If my research is correct, there's currently no such options, it sounds like an idea to implement something similar. What do you guys think? Would you be interested in using something like this?

The goal of the project would be creating transparency in science, and the build could be similar to glassdoor. There are for sure some concerns about the sample size and anonymity, especially in the case of smaller research groups, but it might still be better than nothing.

closed as primarily opinion-based by Bryan Krause, Vladhagen, Federico Poloni, user9646, Jon Custer Nov 1 '18 at 16:39

Many good questions generate some degree of opinion based on expert experience, but answers to this question will tend to be almost entirely based on opinions, rather than facts, references, or specific expertise. If this question can be reworded to fit the rules in the help center, please edit the question.


There are unfortunately numerous issues that I see with this.

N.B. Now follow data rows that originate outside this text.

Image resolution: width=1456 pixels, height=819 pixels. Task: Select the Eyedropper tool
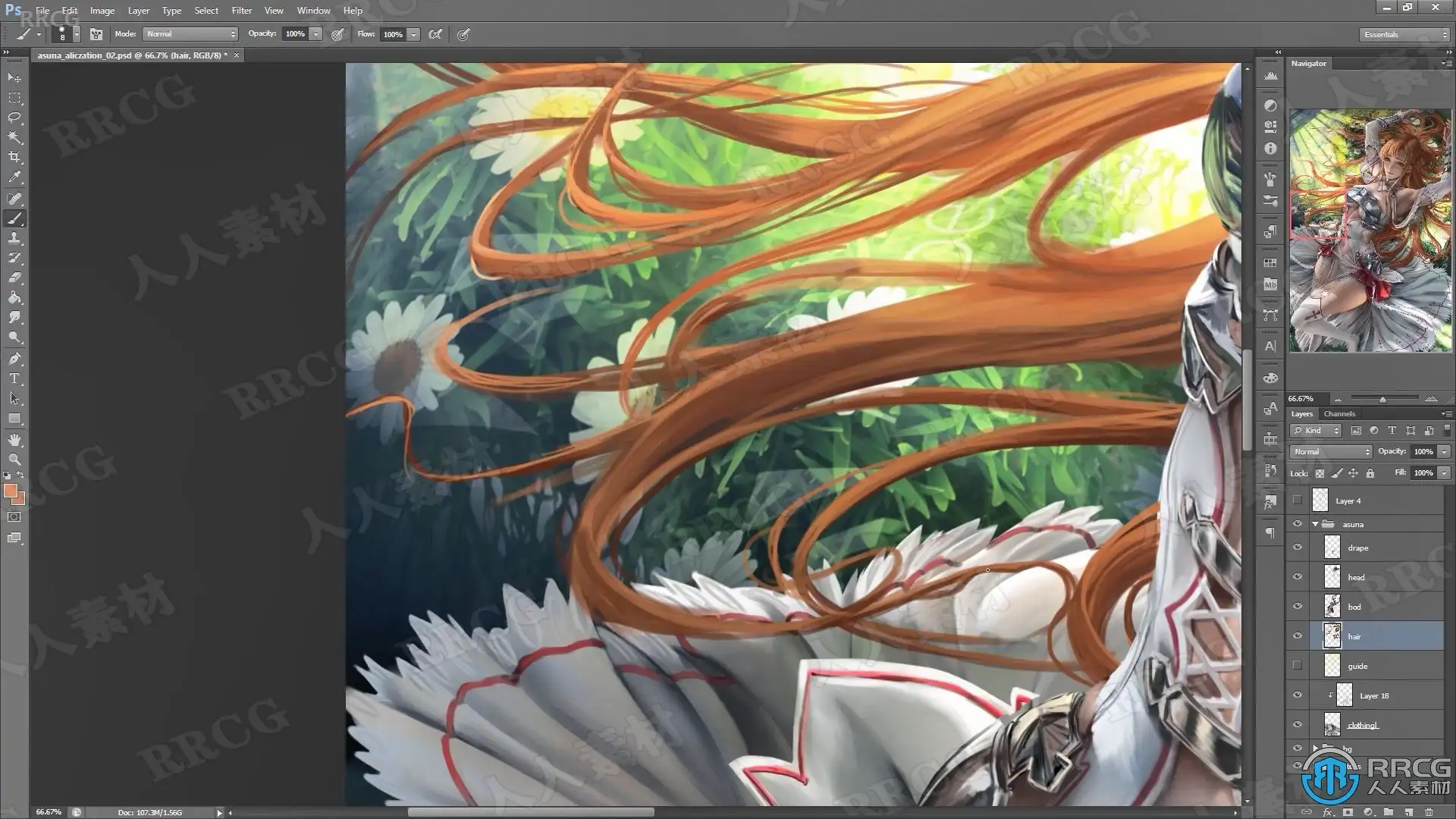14,177

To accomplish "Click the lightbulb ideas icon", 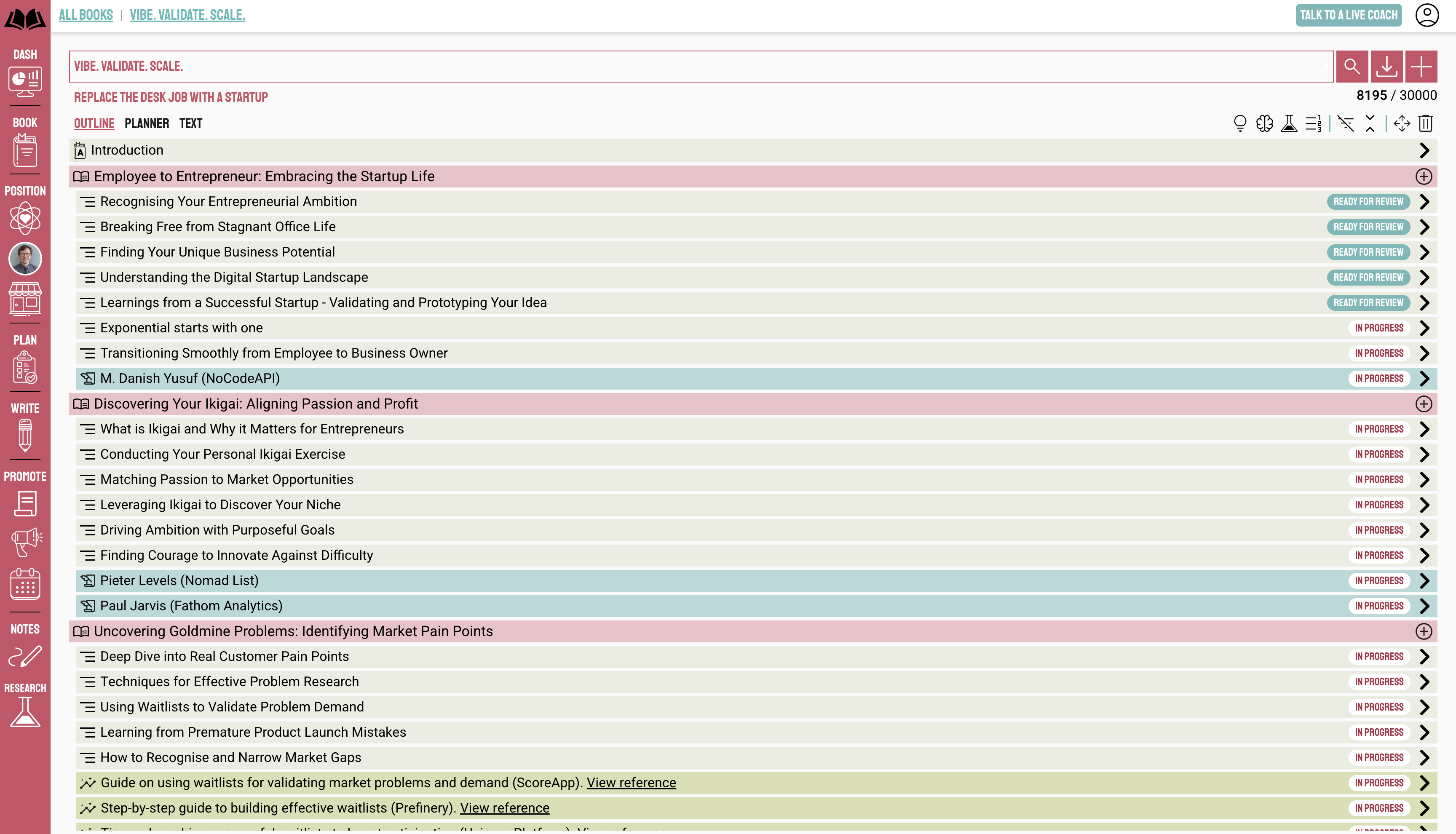I will pos(1239,123).
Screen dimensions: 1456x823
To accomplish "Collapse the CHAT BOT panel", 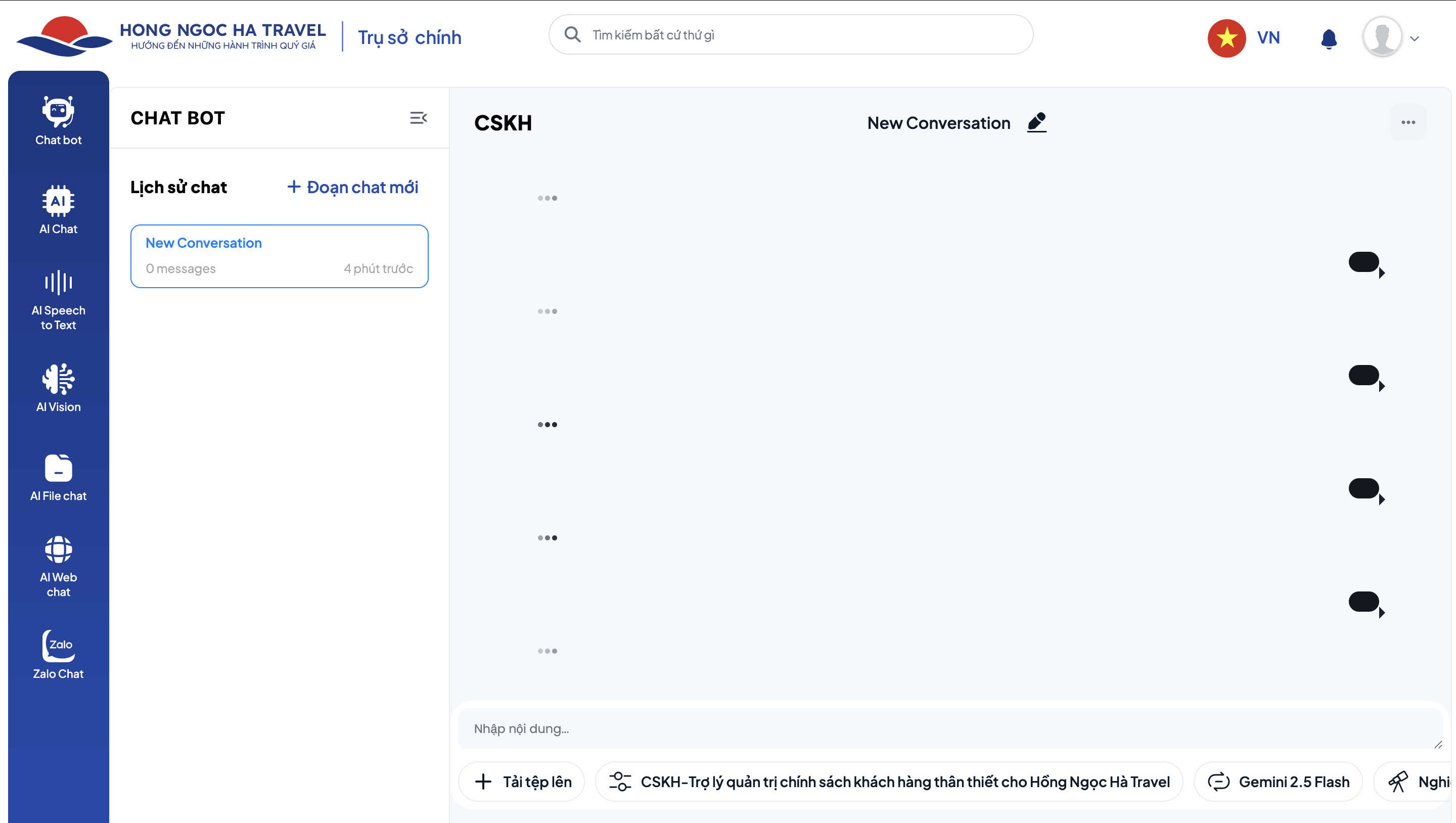I will coord(418,118).
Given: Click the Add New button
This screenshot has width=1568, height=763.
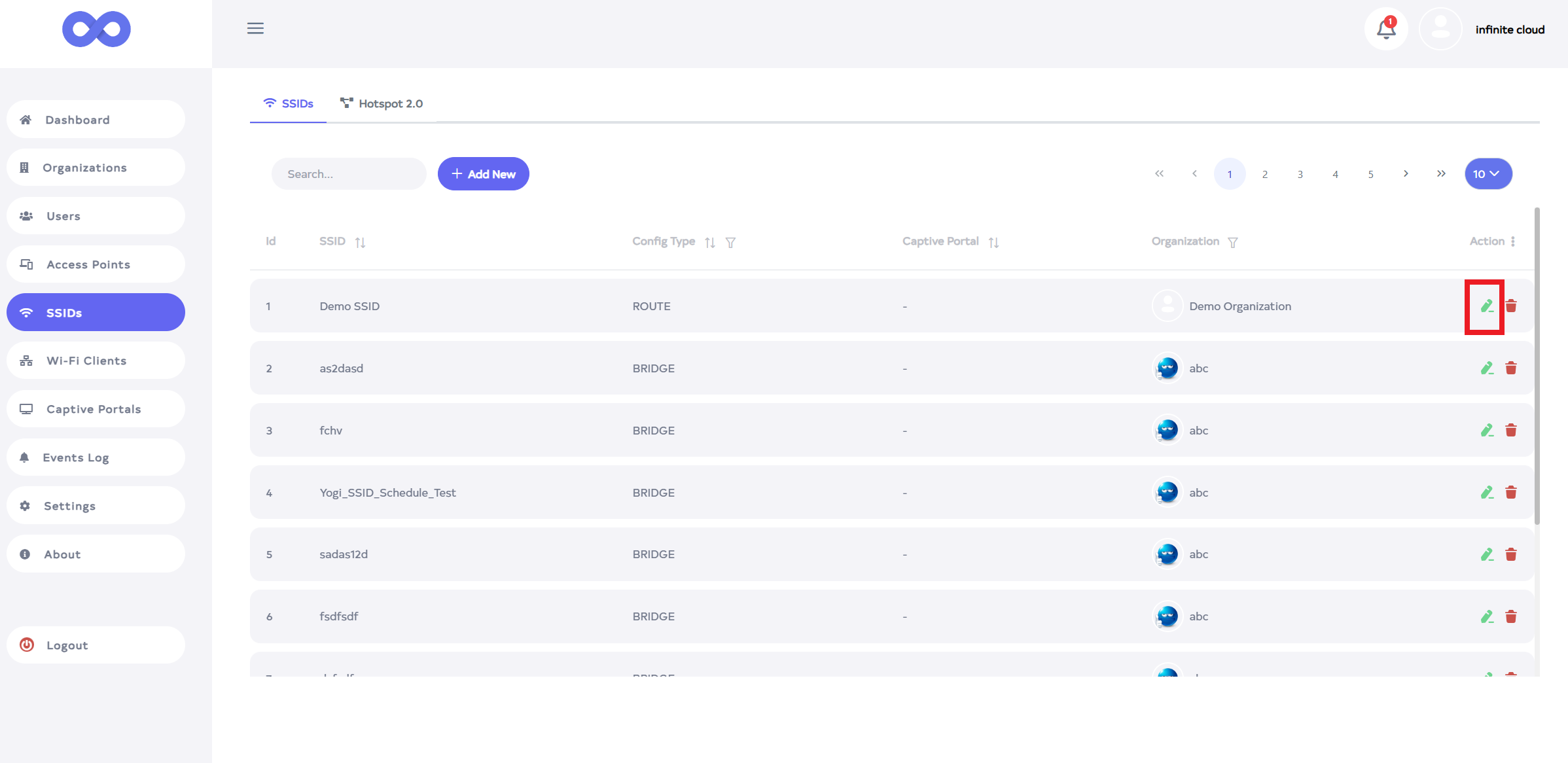Looking at the screenshot, I should click(x=483, y=174).
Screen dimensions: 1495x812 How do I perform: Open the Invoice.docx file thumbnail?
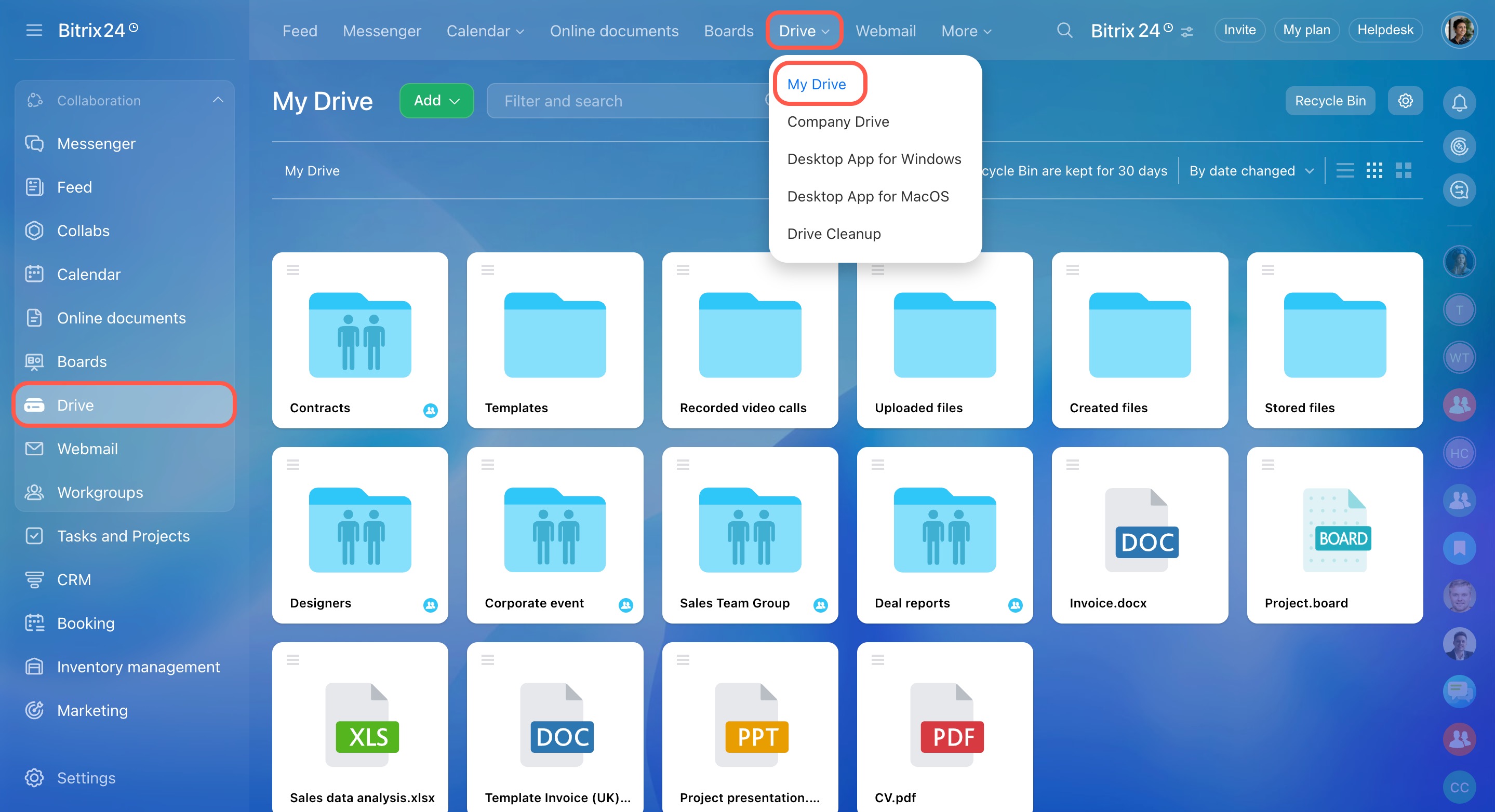(x=1140, y=531)
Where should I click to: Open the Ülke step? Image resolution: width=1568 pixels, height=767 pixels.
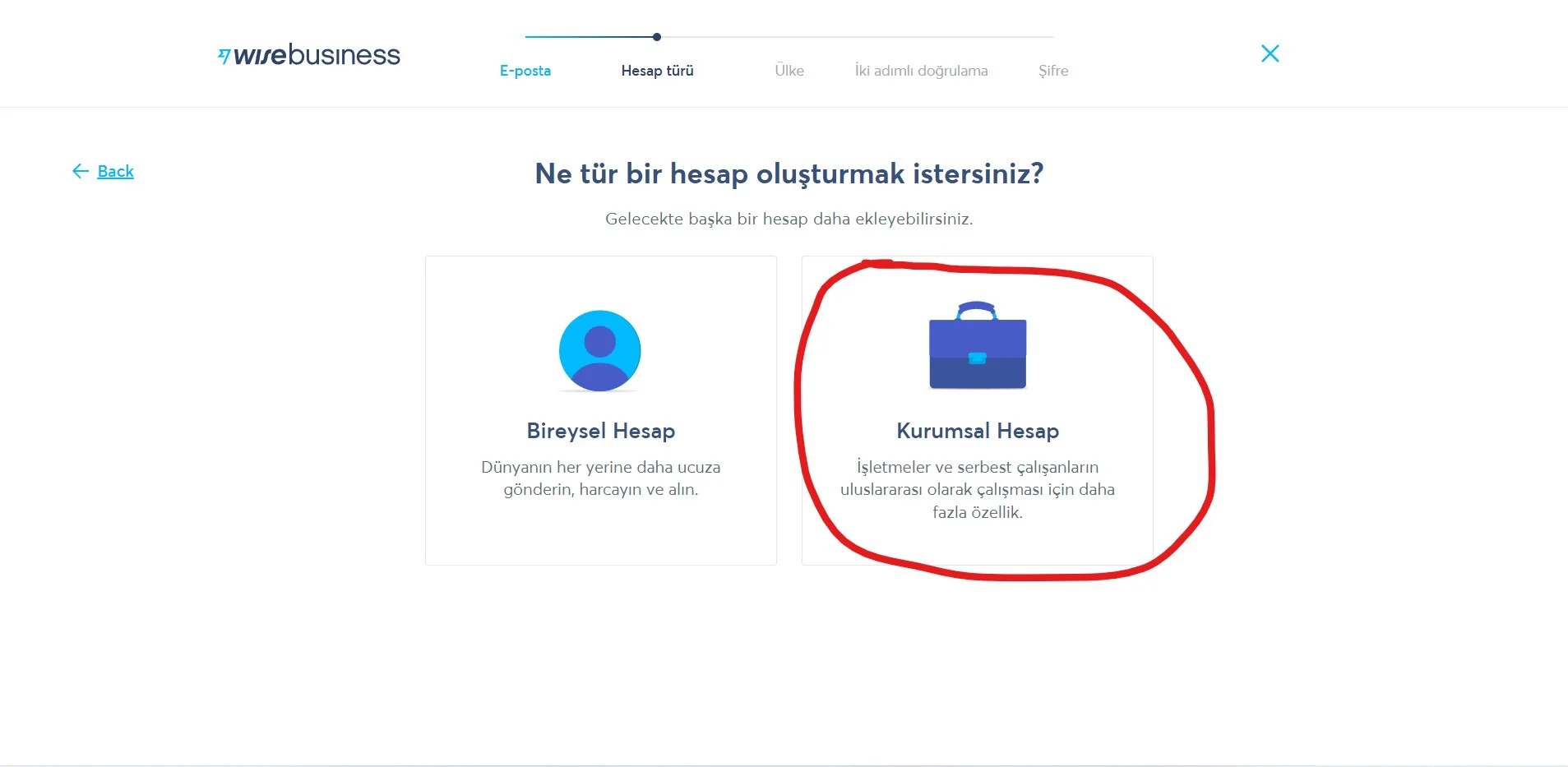pyautogui.click(x=789, y=71)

  1. Many research groups are small enough that anonymity would be next to impossible.
  2. Similarly, most professors only advise a few students at a time and it would take forever to build up any sort of meaningful amount of reviews on any one professor.
  3. Most research groups are transient. As students graduate, the group will be changing on what is likely a yearly basis. Just because Jim and Jill were great to work with in the Bonsti Lab three years ago does not mean that Jim and Jill will still be there now.
  4. RateMyProfessor is somewhat of a cesspool at times. It can certainly show overall trends (such as 23 reviews that mention that the professor cannot write a clear test or 19 reviews that all mention how messy a professor is), but such trends would be too subtle to notice over just a few students.

One is likely best served by just speaking to current graduate students in the lab of one's interest. Students usually know if there is an overall troublesome situation in a given lab.